Cryptography – 360 pts (219 solves) – Chall author: qopruzjf
Having many bits in your RSA modulus sounds great, but its security is defined by its generation. And let me tell you, using a load of small primes is not the way too go! The modulus can easily be factored and hence the ciphertext decrypted.
Check out write-ups by my teammates on K3RN3L4RMY.com
Exploration
For this challenge we receive the source code and its output as follows.

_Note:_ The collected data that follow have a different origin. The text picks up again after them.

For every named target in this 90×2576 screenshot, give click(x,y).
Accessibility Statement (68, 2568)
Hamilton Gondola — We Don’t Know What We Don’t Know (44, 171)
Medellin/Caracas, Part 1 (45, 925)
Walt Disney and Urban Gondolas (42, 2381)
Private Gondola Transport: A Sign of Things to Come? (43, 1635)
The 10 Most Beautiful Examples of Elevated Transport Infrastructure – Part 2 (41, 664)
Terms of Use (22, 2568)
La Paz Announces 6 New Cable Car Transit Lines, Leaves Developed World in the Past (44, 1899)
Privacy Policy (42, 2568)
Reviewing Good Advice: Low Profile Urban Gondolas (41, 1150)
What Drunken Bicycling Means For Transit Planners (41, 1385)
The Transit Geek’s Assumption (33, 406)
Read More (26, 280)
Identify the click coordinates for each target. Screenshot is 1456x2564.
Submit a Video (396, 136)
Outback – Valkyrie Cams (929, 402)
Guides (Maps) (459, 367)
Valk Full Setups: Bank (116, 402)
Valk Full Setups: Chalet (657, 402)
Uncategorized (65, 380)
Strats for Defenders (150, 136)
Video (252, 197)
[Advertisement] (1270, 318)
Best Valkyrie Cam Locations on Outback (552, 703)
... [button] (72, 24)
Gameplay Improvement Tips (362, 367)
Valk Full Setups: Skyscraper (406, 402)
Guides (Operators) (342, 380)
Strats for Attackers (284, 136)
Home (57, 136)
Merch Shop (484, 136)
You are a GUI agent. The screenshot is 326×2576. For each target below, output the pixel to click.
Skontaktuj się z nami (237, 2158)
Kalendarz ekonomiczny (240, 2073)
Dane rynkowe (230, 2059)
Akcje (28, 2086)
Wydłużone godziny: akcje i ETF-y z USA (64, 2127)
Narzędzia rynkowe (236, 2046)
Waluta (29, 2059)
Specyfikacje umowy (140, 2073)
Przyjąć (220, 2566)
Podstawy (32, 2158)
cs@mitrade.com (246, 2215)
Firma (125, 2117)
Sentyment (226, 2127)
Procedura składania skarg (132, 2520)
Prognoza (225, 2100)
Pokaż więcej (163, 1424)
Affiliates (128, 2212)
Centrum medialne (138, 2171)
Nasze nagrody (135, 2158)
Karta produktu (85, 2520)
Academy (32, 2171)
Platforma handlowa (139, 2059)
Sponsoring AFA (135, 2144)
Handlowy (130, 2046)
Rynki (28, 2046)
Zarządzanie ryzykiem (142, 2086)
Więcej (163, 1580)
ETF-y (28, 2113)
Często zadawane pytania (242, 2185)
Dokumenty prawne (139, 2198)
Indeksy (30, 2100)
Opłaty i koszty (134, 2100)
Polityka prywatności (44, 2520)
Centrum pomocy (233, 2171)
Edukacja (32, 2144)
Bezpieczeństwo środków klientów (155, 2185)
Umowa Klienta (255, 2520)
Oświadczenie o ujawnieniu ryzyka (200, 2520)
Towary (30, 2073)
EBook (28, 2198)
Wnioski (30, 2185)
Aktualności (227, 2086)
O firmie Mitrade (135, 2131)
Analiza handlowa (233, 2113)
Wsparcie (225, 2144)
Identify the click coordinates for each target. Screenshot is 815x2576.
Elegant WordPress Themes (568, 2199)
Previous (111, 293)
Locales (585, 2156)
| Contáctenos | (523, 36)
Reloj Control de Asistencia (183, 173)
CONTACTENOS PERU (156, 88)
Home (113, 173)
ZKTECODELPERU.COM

from Crypto.Util.number import getPrime, bytes_to_long
from private import flag
def prod(lst):
ret = 1
for num in lst:
ret *= num
return ret
m = bytes_to_long(flag)
primes = [getPrime(32) for _ in range(128)]
n = prod(primes)
e = 65537
print(n)
print(pow(m, e, n))
n = 50630448182626893495464810670525602771527685838257974610483435332349728792396826591558947027657819590790590829841808151825744184405725893984330719835572507419517069974612006826542638447886105625739026433810851259760829112944769101557865474935245672310638931107468523492780934936765177674292815155262435831801499197874311121773797041186075024766460977392150443756520782067581277504082923534736776769428755807994035936082391356053079235986552374148782993815118221184577434597115748782910244569004818550079464590913826457003648367784164127206743005342001738754989548942975587267990706541155643222851974488533666334645686774107285018775831028090338485586011974337654011592698463713316522811656340001557779270632991105803230612916547576906583473846558419296181503108603192226769399675726201078322763163049259981181392937623116600712403297821389573627700886912737873588300406211047759637045071918185425658854059386338495534747471846997768166929630988406668430381834420429162324755162023168406793544828390933856260762963763336528787421503582319435368755435181752783296341241853932276334886271511786779019664786845658323166852266264286516275919963650402345264649287569303300048733672208950281055894539145902913252578285197293
ct = 15640629897212089539145769625632189125456455778939633021487666539864477884226491831177051620671080345905237001384943044362508550274499601386018436774667054082051013986880044122234840762034425906802733285008515019104201964058459074727958015931524254616901569333808897189148422139163755426336008738228206905929505993240834181441728434782721945966055987934053102520300610949003828413057299830995512963516437591775582556040505553674525293788223483574494286570201177694289787659662521910225641898762643794474678297891552856073420478752076393386273627970575228665003851968484998550564390747988844710818619836079384152470450659391941581654509659766292902961171668168368723759124230712832393447719252348647172524453163783833358048230752476923663730556409340711188698221222770394308685941050292404627088273158846156984693358388590950279445736394513497524120008211955634017212917792675498853686681402944487402749561864649175474956913910853930952329280207751998559039169086898605565528308806524495500398924972480453453358088625940892246551961178561037313833306804342494449584581485895266308393917067830433039476096285467849735814999851855709235986958845331235439845410800486470278105793922000390078444089105955677711315740050638
The most interesting thing here is that the RSA modulus is created with 128 smaller primes as opposed the usual two large primes. The smaller the primes used, the easier it is to recover them from the modulus, regardless of the size of the modulus. So let’s try to factor the modulus to recover the used 128 32-bit primes.
Exploitation
My first go-to is Alpertron for integer factorisation (not sponsored). It was able to quickly dismantle our 4096-bit modulus into 128 32-bit primes. From the recovered primes we can follow the steps of RSA key generation to recover the secret exponent ‘d’ and recover the plaintext message. Here is the script I used.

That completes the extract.